Joods medische ethiek: dierproeven en dierenrechten
Wanneer we het hebben over dierenrechten en dierproeven dan ontstaat er al snel een heftige discussie over. Dat is niet zo vreemd zegt het Jodendom omdat de psychische opmaak van de mens in de laagste zielenregionen uit een nefesj behamiet (dierlijke ziel) bestaat. We hebben een aantal overeenkomsten met dieren. Daarom trekken we ons het lot van de dieren aan waaruit de mens veel kan leren. De bescherming van het dier is belangrijk, maar de mens blijft centraal.
Consumptiemaatschappij
Het Jodendom ziet de consumptiemaatschappij als een teken van ons egoïstisch gedrag.
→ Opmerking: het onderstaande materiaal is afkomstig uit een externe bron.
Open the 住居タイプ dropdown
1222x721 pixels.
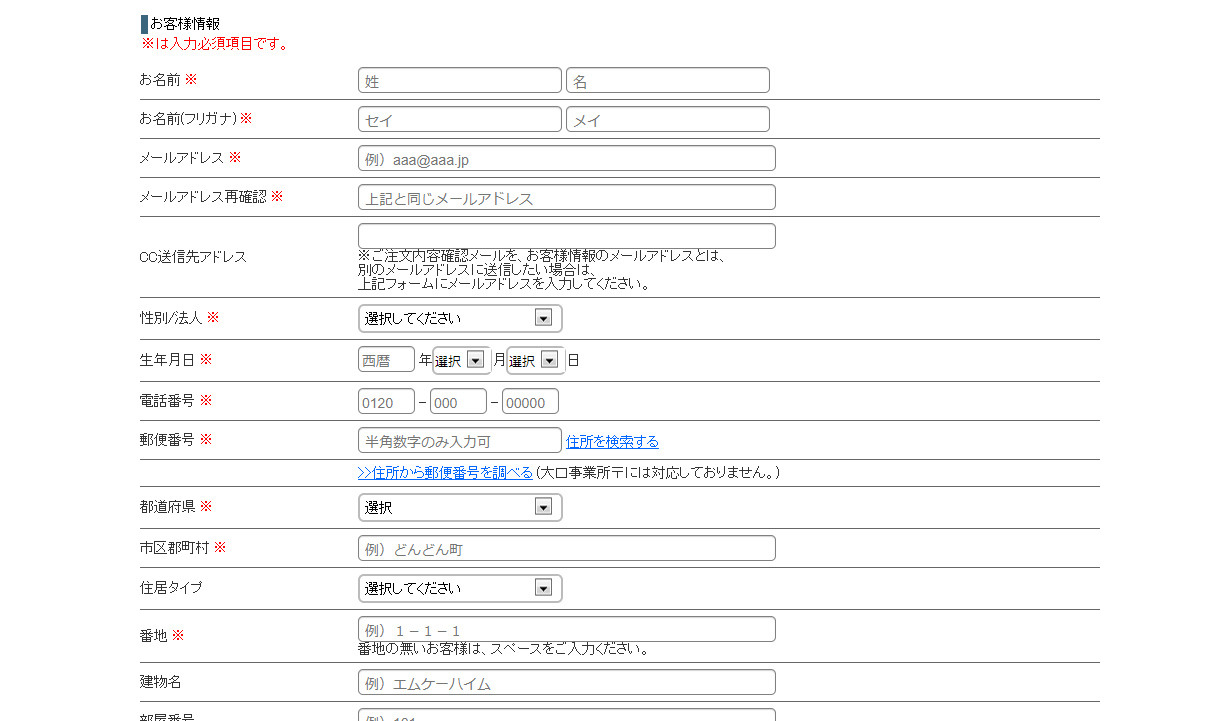[x=460, y=589]
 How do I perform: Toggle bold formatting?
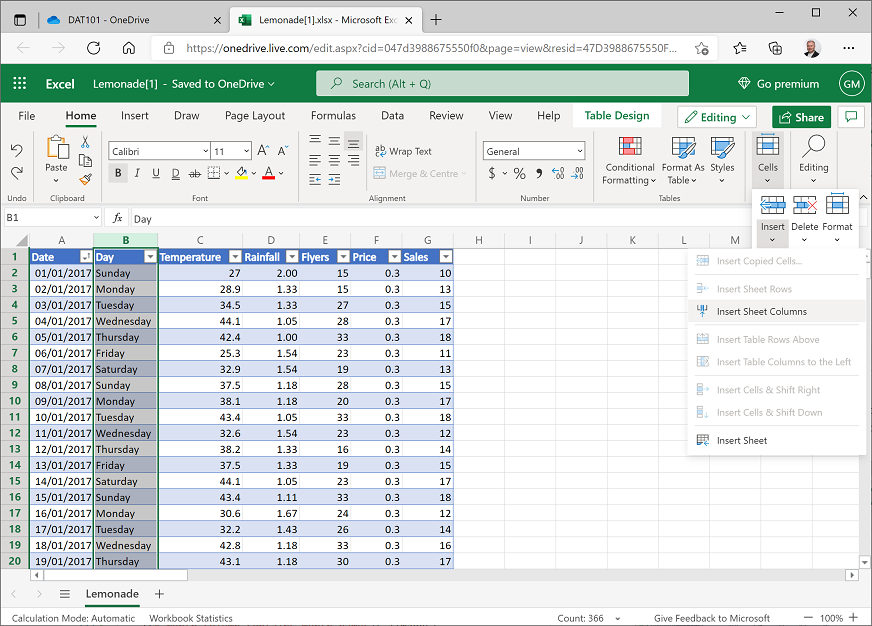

Het eten van voedsel moet gericht zijn op de gezondheid van de mens, niet omdat bepaalde gerechten lekker zijn. Een gezond lichaam is belangrijk om godsdienstige handelingen te kunnen uitvoeren. Volgens sommige mensen zijn dierziekten, zoals de mond- en klauwzeer een teken van Boven tegen de consumptiemaatschappij.
Dierenrechten en mensenplichten in het Jodendom
Het Jodendom kent allang een uitgebreide regeling om dieren te beschermen. Deze regeling is terug te vinden in de Tora. Dieren worden beschermd tegen wreedheid en lijden. Bovendien moet de mens zorgen voor het wel en wee van de dieren. Toch kent de Tora géén dierenrechten. De mensenplichten staan centraal.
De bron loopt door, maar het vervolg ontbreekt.